WHEN Jane Barry let the train take the strain she had no idea what it would unleash.
It was a year ago when she decided to ditch her car for a week and commute to Portsmouth by rail.
She and her work colleagues all took part in last year’s Big Green Commuter Challenge and the habit has stuck.
So, from today and for the rest of this week they and dozens of other workers in the city and across the wider Portsmouth area are going green in attempt to reduce their carbon emissions.
Jane, 44, is the operations and human resources manager for recruitment agency Key Recruitment in Commercial Road.
She said: ‘This time last year I was living at Southbourne [near Emsworth] and it made real sense for me to try catching the train to work instead of driving.
‘Long after the challenge week was over I carried on using the train whenever I could.

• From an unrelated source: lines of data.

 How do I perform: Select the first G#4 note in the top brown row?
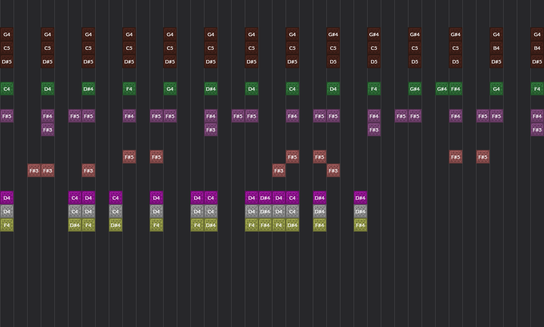coord(333,34)
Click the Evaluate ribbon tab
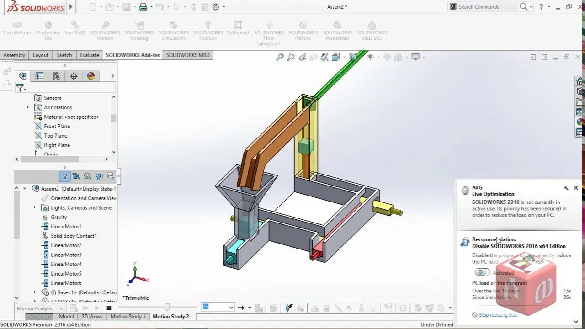The height and width of the screenshot is (329, 585). click(89, 55)
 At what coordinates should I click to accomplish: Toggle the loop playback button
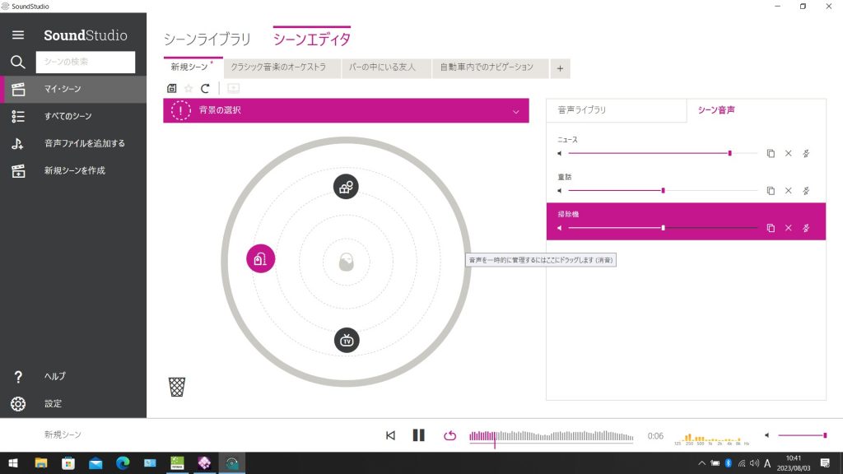(449, 435)

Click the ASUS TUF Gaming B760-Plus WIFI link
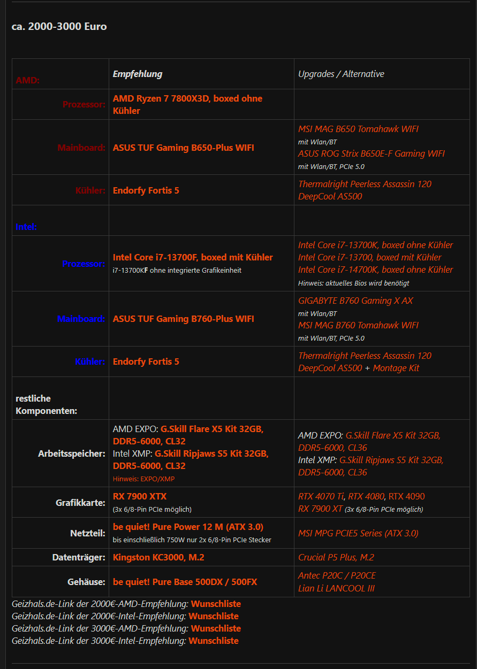[x=182, y=318]
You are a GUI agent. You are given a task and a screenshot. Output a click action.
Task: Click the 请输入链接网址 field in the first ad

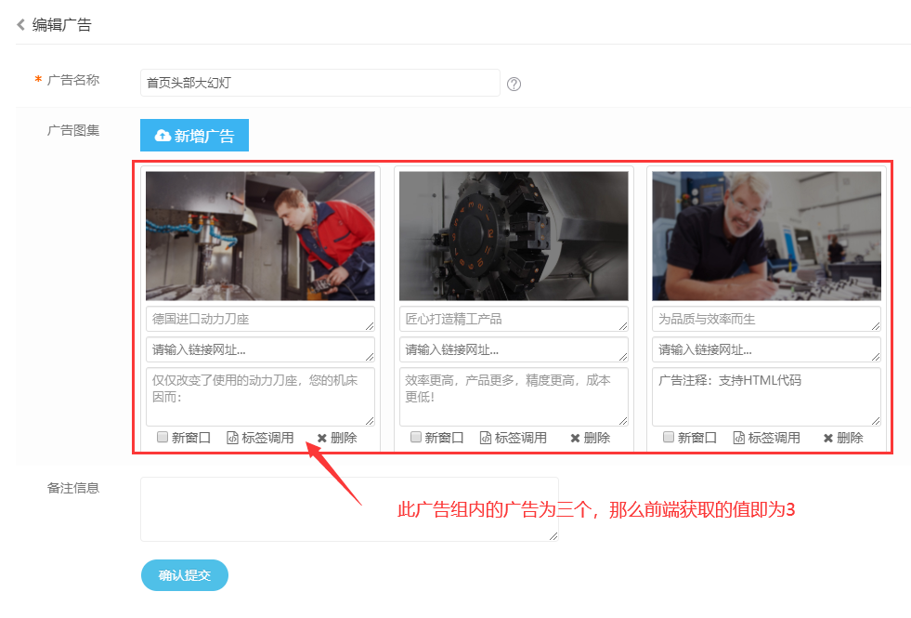(x=260, y=351)
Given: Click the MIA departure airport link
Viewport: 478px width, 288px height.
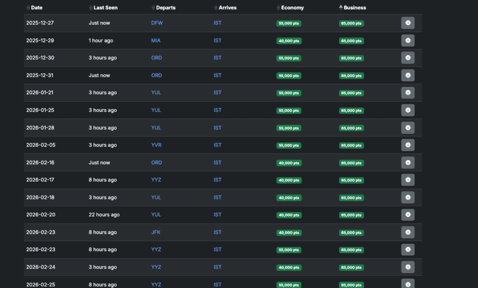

‘It was a far less stressful way to get to work and I found I could get things done on the train too as well being far more environmentally-friendly.’
Since then she has moved to Copnor, Portsmouth, and bought a bike. ‘Now I’m taking every opportunity I can to cycle to work,’ she added.
The firm won last year’s challenge in the small organisation category of the contest which is run by Portsmouth City Council and supported by Havant, Gosport and Fareham councils.
Jane added: ‘This week all 18 of us in the office are taking part again, but the seed that was sown last year has continued anyway.
‘Since then some have opted not to use their car for one day a week and use public transport to make their calls during the day. It means less wear and tear on their car, means they’re not spending so much on petrol and costing the business less in mileage expenses.’
The annual Big Green Commuter Challenge runs all this week and is designed to encourage people to use alternative transport to get to work.
Participating organisations are encouraging staff to walk, cycle, car-share, use public transport – anything to cut the number of cars on the roads and their emissions.
This is the ninth year the gauntlet has been thrown down by the city council.
Amanda Morris, the authority’s travel plan officer, said the idea is catching on.
She said: ‘Last year 1,078 people from 32 organisations took part who saved more than 78,500 car miles and nearly 31,000kg of emissions.’